Baby #2 did not have eczema until she was two months old, and I was thinking it was probably triggered by what was in the disposable diapers we bought at that time because the rash started in the diaper area and worked its way all over her trunk, limbs, and face. We quickly bought chlorine-free diapers instead and are using cloth as much as possible now, and the rash has dried up, though her skin still feels like sandpaper no matter how much coconut oil, shea butter, or argan oil I rub in. So I didn’t suspect a food allergy.
I do see a D.O. for my thyroid, so I’ll talk to her about it at the end of July when I go. Baby #1 had an egg allergy at 1 that she was able to “outgrow” by taking NR Glow and lots of homemade broth. When we had #1 tested, the allergist was a complete jerk who told us we shouldn’t even be there, that kids get hives all the time and it’s no big deal. (My own mother agreed with him.) I came very close to losing my cool at that appointment!
Sounds like very sensitive skin – good for you not to lose it at the allergist’s; that’s a tough one!! 🙂 Katie
How old was your child when her egg allergy was calmed? How long was it from when you discovered that eggs were the problem was until she was healed? What was the thinking behind using the NR Glow?

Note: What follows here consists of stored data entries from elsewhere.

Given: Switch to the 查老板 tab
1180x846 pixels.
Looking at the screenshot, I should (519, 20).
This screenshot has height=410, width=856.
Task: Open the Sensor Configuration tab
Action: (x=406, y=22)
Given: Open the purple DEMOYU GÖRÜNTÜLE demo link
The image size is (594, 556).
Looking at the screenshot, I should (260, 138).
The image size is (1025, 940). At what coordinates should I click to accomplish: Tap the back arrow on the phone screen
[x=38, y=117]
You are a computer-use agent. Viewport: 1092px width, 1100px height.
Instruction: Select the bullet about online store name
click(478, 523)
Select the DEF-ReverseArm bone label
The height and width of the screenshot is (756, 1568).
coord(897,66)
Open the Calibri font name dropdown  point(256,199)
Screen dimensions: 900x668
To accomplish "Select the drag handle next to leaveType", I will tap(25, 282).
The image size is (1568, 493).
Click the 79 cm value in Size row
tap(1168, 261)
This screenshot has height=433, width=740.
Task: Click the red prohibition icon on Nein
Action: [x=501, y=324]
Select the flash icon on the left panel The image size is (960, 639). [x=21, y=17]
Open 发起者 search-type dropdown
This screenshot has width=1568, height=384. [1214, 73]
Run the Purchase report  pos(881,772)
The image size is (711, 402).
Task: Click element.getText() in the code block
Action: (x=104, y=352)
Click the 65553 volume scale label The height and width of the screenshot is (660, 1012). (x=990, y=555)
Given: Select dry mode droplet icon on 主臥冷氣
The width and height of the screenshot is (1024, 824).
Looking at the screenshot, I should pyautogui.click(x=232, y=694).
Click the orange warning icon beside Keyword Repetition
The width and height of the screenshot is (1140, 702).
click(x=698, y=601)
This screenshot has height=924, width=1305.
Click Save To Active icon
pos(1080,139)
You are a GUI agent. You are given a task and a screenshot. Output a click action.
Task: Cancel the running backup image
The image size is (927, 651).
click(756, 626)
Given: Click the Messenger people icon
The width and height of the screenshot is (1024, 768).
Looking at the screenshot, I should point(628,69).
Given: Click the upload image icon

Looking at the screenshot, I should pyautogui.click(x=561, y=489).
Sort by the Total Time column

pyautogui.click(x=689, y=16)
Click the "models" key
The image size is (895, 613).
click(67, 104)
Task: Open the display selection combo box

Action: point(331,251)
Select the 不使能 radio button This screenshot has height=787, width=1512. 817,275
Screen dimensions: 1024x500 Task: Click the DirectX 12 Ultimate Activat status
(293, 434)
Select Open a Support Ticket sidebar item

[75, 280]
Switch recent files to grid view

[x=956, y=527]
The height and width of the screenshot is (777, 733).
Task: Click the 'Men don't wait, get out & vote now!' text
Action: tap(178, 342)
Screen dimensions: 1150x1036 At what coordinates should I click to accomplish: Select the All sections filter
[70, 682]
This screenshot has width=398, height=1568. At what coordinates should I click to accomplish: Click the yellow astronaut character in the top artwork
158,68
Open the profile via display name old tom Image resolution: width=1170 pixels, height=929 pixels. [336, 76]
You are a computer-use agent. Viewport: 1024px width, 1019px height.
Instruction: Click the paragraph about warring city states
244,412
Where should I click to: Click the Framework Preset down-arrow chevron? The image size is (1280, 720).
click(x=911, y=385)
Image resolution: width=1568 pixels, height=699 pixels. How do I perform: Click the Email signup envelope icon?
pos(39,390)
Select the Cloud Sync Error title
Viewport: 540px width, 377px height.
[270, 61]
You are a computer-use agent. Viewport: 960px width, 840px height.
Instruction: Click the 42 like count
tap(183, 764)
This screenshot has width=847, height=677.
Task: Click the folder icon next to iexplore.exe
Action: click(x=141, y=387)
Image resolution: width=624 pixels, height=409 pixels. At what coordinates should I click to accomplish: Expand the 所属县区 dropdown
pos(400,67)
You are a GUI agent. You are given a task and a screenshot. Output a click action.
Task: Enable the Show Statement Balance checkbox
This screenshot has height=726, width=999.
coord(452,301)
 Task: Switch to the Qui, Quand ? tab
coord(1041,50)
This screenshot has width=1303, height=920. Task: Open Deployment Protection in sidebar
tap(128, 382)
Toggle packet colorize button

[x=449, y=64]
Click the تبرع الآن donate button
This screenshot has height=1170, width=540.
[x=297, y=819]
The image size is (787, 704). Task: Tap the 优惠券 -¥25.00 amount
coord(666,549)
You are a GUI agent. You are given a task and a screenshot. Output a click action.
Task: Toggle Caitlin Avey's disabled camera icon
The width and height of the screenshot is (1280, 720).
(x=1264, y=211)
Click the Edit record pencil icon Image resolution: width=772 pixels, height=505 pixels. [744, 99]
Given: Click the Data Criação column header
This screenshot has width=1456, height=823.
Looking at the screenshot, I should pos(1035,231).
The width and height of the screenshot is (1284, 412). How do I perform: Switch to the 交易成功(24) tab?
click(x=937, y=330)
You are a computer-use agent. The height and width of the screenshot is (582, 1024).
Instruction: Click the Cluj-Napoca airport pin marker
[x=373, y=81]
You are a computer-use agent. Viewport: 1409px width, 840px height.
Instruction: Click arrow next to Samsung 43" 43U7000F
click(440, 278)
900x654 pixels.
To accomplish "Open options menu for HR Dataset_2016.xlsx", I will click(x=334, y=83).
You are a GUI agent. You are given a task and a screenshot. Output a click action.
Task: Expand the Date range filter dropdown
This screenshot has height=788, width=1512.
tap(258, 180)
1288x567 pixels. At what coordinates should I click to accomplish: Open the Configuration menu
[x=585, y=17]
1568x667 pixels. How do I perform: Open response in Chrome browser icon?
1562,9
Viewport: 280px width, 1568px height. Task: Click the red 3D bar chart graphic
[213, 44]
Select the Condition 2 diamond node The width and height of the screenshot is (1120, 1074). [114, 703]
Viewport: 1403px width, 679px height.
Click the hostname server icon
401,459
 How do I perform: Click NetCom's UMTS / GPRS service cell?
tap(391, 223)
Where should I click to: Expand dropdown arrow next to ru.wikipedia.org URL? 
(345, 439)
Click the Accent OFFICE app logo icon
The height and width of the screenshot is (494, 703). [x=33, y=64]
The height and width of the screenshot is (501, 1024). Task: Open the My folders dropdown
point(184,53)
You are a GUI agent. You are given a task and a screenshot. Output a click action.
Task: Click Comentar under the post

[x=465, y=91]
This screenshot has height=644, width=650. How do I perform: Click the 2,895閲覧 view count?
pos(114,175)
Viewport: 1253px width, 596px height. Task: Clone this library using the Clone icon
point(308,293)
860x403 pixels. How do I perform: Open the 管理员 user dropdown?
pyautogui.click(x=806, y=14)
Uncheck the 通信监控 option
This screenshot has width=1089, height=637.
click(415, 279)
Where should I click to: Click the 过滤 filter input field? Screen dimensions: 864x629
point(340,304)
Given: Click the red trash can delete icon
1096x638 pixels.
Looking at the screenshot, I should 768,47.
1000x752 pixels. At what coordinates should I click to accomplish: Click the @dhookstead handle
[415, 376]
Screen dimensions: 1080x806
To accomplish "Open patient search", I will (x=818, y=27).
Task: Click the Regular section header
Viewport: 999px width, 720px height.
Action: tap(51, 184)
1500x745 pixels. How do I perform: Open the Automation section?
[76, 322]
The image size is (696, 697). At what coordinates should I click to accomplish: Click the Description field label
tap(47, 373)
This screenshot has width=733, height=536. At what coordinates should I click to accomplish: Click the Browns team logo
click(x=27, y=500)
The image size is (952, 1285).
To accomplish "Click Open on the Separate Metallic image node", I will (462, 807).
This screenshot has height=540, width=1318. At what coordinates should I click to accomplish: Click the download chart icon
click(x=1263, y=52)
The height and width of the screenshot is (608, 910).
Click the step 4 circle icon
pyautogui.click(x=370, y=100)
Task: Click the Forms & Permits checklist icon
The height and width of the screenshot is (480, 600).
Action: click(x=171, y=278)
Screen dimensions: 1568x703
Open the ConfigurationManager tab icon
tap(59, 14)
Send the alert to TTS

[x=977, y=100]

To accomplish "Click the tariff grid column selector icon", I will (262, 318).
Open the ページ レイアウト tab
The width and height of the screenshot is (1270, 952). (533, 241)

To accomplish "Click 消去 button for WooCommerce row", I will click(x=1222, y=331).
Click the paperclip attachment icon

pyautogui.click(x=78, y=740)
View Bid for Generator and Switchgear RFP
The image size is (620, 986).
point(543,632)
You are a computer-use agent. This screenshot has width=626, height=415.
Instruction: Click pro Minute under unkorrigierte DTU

We discovered the egg allergy when she broke out in hives all over at her first birthday party. (I bawled.) We had been careful to order a wheat-free, food-coloring-free smash cake for her, but there were egg whites in the icing and she reacted. I think she was about 2 before I felt comfortable giving her cooked eggs, and she had no visible or behavioral reaction.
The NR Glow is supposed to be an immune booster and can help with eczema. I have no idea if that was what actually helped. She would have small, bizarre reactions to other foods (red spots on her face), but I could never see a pattern. Now she’s 3 and has no food reactions at all — other than behavioral weirdness when someone gives her processed or super-sweet treats. We all get plenty of fermented foods for probiotics and focus on eating real food. Katie helps a lot with that! 🙂
I’m really hoping that our baby’s egg, well that all of his food problems disappear when he’s a bit older too. I’m going to be fermenting more vegetables this summer, and learning to make water kefir, so hopefully that will help make our insides sturdier. Thanks for your reply. I’m always encouraged when I hear of other people’s little folks growing out of their food allergies/sensitivities.
Oh Parsley, I hope your baby’s food problems disappear, too! We mamas work so hard in this generation to keep our babies healthy; I wonder how hard our babies will have to work should God bless them with children? It breaks my heart to think about it.
I haven’t tried water kefir, but we do love kombucha and raw milk kefir. I’ve made kimchi, but overall I’m not so good at fermenting veggies — and actually eating them. Good for you!
I’m praying that my 3yo’s issues actually did resolve and didn’t instead turn chronic. The baby, well, I just don’t know yet. The best plan I have right now is just to wait a few years until I’m not breastfeeding anymore and then put us all through GAPS. Right now doing GAPS is an overwhelming thought!!